● DIRECTIONS: Filter the lines below and copy each one that contains the word "Expand", treating uppercase and lowercase as different.

● MATERIAL TO PROCESS:
________

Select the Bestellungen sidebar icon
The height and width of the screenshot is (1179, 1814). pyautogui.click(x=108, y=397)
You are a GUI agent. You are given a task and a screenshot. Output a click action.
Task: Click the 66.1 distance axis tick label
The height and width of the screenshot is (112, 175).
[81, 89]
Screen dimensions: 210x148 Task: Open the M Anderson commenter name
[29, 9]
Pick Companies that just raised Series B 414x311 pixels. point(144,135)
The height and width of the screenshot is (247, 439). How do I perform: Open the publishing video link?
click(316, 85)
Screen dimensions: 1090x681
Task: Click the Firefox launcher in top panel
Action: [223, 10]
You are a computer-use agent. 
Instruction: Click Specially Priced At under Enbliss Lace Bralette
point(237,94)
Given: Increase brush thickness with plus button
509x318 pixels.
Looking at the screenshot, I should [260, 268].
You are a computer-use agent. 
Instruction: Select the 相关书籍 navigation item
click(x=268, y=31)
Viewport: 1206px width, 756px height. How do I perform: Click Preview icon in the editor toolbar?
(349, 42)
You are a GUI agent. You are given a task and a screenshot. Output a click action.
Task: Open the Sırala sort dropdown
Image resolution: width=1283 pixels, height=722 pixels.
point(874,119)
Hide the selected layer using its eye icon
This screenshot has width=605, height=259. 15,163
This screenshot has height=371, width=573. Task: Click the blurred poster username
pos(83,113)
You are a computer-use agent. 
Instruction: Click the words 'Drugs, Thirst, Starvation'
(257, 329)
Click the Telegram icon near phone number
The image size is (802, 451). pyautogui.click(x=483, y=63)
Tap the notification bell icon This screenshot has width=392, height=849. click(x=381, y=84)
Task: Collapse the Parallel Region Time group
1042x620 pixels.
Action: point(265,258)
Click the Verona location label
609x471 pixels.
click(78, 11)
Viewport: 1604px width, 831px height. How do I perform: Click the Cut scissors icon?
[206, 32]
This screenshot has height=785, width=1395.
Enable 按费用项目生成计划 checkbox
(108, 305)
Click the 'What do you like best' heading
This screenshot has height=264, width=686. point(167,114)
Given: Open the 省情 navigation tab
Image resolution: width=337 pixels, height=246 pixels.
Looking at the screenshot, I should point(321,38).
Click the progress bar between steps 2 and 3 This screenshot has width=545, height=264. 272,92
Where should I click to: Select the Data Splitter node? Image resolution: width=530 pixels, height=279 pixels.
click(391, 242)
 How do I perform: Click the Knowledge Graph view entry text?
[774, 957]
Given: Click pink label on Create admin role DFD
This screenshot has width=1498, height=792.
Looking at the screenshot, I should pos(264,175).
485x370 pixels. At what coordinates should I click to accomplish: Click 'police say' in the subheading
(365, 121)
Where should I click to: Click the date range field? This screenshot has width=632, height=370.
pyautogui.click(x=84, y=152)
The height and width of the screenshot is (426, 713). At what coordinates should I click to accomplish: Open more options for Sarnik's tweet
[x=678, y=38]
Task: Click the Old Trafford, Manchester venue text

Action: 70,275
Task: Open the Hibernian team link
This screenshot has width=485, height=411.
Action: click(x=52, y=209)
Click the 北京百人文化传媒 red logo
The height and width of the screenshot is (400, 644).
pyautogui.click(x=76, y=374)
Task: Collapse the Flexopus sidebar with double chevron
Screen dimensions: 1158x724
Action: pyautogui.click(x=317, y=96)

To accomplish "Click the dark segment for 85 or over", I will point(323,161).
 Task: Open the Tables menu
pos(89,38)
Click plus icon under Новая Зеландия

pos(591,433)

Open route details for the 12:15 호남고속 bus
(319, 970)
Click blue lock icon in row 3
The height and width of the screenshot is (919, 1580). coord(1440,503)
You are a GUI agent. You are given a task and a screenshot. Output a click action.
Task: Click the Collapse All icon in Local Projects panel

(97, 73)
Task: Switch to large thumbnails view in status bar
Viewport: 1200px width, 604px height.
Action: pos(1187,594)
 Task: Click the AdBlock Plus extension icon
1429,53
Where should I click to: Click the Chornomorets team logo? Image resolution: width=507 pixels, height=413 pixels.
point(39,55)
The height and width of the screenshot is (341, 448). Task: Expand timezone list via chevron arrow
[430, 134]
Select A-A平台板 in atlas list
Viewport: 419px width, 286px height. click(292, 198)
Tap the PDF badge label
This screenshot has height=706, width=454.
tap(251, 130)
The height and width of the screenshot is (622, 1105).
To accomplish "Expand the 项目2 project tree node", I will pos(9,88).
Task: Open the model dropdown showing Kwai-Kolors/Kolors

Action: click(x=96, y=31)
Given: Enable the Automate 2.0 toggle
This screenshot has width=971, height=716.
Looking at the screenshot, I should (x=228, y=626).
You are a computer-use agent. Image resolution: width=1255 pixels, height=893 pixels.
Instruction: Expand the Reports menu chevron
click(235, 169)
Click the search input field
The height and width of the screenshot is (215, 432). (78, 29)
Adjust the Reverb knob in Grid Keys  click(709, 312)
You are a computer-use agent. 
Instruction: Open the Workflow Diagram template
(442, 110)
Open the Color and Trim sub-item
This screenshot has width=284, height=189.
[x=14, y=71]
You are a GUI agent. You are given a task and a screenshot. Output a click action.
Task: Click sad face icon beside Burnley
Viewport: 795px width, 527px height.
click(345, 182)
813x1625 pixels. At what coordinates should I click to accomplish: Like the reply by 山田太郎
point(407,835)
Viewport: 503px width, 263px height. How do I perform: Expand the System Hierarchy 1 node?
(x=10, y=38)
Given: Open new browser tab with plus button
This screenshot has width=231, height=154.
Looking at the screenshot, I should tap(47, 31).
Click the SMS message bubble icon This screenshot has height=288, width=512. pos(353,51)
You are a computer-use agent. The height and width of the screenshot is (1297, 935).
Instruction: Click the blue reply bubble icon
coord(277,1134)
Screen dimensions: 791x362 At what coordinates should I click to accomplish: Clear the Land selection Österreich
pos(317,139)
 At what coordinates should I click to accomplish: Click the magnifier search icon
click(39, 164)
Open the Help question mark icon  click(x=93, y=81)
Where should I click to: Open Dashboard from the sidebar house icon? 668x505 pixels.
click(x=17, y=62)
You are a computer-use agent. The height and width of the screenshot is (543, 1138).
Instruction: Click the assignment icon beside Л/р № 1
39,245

________

● SOLUTION FOR THIS PROBLEM:
The height and width of the screenshot is (341, 448). Task: Expand timezone list via chevron arrow
To accomplish "Expand the 项目2 project tree node", I will pos(9,88).
Instruction: Expand the Reports menu chevron
Viewport: 503px width, 263px height. How do I perform: Expand the System Hierarchy 1 node?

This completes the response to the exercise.